### Work to do
Change the material below by replacing "green" with "red" and leaving everything else as it is. Begin at the line that contains "Task: Click the", stop after the line that contains "Action: (333, 356)", and omit the pictures from your answer.

### Listed entries
┌──
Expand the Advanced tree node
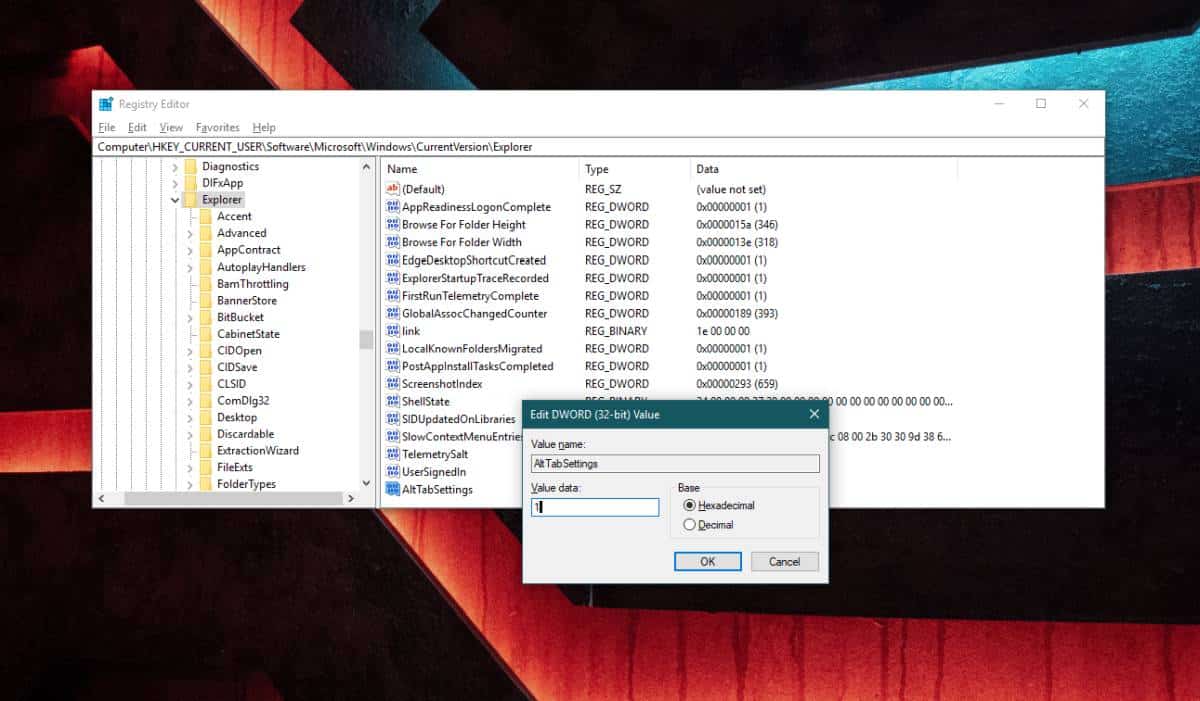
└──
┌──
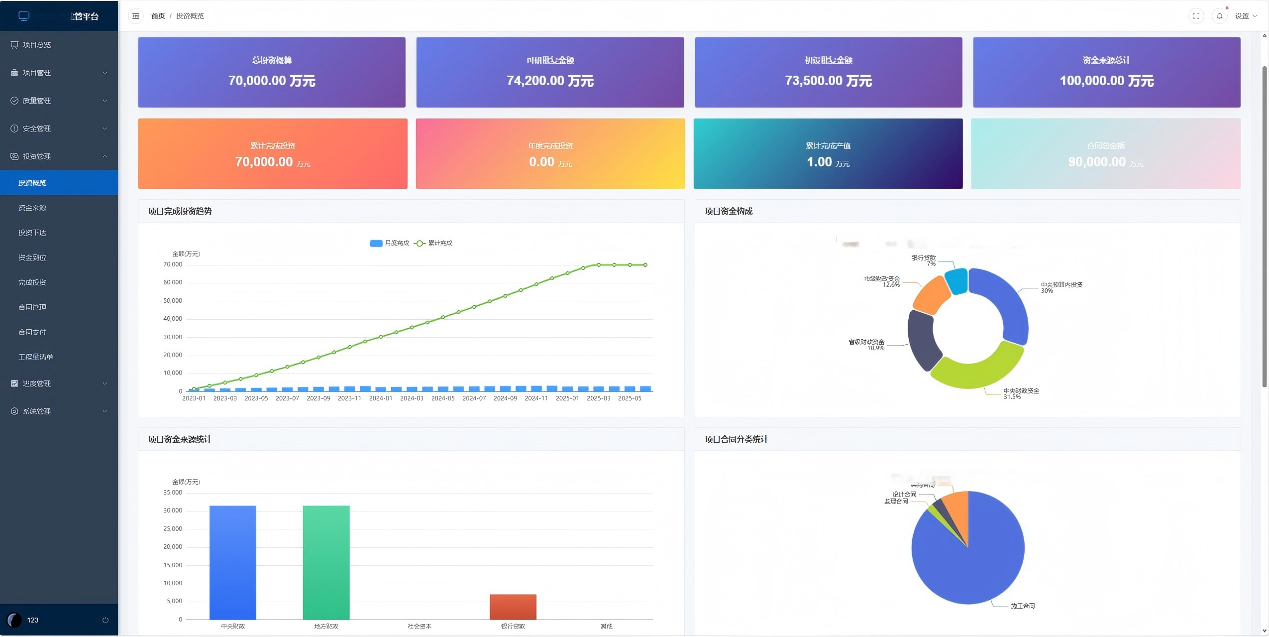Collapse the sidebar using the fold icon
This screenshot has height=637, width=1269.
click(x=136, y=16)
└──
┌──
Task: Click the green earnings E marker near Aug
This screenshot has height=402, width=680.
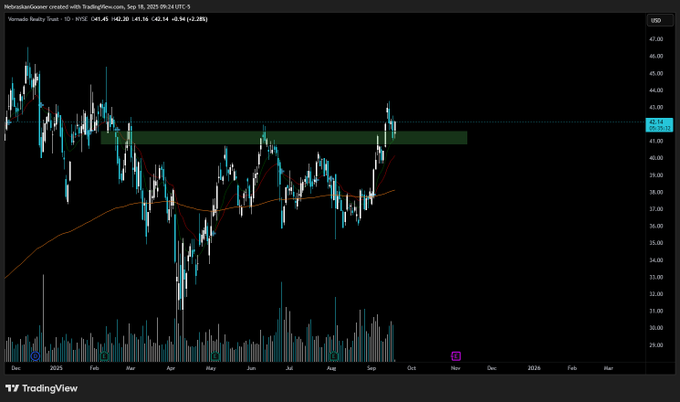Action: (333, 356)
└──
### Correct result
Task: Click the red earnings E marker near Aug
This screenshot has height=402, width=680.
Action: (333, 356)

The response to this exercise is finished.